Despite their concerns, about 22 percent of parents with over $5 million in assets said no amount was too much.
“Parents are coming and saying, based on our lifestyle, I’m concerned about my children becoming good stewards and maintaining passion and purpose," said Mollie Colavita, the metropolitan regional managing director at Merrill Lynch Wealth Management. "But it’s in conflict with the way the parents are actually parenting. They’re living in this world of abundance without a lot of boundaries." She says that to really ensure that children understand what to do with large sums of wealth, it’s best to start educating them early.

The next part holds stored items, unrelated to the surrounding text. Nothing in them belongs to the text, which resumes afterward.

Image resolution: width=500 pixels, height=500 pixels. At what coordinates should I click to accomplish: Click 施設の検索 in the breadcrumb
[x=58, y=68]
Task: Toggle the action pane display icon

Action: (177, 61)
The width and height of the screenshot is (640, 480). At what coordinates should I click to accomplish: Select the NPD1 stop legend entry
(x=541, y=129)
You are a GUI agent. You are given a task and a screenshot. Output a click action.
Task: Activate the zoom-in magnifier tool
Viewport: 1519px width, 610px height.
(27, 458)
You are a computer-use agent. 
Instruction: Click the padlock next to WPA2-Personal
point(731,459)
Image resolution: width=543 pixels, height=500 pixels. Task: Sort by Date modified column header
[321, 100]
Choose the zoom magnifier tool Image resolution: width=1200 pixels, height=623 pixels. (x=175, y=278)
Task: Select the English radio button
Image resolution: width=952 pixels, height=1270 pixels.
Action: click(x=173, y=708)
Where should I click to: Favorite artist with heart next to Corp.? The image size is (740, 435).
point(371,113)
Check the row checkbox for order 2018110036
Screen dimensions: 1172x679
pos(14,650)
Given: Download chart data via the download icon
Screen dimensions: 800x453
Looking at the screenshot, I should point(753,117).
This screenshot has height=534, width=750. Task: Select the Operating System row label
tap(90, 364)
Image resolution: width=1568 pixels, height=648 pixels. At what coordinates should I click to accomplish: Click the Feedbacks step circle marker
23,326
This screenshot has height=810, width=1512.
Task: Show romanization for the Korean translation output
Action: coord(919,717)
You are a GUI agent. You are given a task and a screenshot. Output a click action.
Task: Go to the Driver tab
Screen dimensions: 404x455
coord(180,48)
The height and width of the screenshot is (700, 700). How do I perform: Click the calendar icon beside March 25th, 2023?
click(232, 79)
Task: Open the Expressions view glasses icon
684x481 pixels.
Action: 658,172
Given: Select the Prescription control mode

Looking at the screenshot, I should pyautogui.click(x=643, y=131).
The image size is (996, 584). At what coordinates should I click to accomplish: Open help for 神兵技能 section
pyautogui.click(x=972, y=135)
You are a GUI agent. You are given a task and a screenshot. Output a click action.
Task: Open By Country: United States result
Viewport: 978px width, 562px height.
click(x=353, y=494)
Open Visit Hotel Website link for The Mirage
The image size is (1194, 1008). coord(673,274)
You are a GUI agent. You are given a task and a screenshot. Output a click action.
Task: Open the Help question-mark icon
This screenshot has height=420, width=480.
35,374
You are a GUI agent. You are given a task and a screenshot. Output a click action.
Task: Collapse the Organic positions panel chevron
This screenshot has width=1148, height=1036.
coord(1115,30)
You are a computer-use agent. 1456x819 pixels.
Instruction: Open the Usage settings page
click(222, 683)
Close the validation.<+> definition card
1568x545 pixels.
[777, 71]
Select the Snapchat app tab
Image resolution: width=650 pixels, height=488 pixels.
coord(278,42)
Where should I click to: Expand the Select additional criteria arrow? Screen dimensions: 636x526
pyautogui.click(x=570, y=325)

There’s a huge opportunity for advisors to lead these discussions with wealthy families, particularly when it comes to making a decision on how to divide the estate and working to educate the younger generation on creating a plan forward, said Stacy Allred, managing director and wealth strategist for Merrill Lynch’s Center for Family Wealth Dynamics and Governance.
According to Merrill’s recent research, about 35 percent investors surveyed said having a trusted advisor involved in the process would increase their confidence.
“There’s a lot of intensity around these questions," Allred said. "If Mom and Dad are in disagreement, our experience is that a lot of times, it’s around this one issue of differing viewpoints on how much to give in terms of kids versus charity."
About 25 percent of investors surveyed have had a conversation with family members who will be receiving the gifts, but only 15 percent had a written document, a letter of wishes, outlining what they hope the purpose of that inheritance will be used toward.
The most common approach to discussing wealth is the “balance sheet approach,” with families sitting down during the estate planning process and revealing to children their net worth, said Michael Liersch, head of behavioral finance and goals-based development at Merrill Lynch Wealth Management.
However, Liersch says the experiences with clients show that a more empowering conversation is one in which the family has ongoing conversations about what constitutes good financial decision-making in their family and modeling that behavior provides better outcomes.
“When you have money like that, it’s really important to get really clear on your values and form a framework for your financial estate lifestyle decision-making,” Allred says.